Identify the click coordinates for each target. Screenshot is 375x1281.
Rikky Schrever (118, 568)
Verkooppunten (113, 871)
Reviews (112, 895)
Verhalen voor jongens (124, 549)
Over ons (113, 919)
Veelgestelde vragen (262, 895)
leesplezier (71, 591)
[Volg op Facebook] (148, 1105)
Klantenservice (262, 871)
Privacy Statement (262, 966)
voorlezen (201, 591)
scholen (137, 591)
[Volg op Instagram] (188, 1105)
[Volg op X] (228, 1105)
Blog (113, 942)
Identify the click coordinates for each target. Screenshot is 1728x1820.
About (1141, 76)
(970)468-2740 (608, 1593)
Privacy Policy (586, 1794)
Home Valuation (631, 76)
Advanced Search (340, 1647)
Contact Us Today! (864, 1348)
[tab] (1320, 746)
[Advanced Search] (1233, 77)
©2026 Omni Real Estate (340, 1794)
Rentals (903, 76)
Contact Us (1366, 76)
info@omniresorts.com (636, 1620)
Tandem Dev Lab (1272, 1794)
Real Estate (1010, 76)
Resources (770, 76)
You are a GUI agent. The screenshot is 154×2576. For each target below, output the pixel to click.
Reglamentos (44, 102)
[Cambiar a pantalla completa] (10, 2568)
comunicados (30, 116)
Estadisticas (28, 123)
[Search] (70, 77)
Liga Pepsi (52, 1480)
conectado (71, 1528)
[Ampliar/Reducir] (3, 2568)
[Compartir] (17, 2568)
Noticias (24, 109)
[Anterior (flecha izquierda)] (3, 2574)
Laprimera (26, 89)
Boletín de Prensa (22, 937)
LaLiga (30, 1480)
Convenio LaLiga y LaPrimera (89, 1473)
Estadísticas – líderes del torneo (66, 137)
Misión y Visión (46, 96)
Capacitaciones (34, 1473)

○ ○ ○ ○ ○ ○ ○

■ **WORK TO COMPLETE**
Count the lines of the material above that contain "Volg"; your reply is that number and no more.

■ **WRITTEN SOLUTION**
3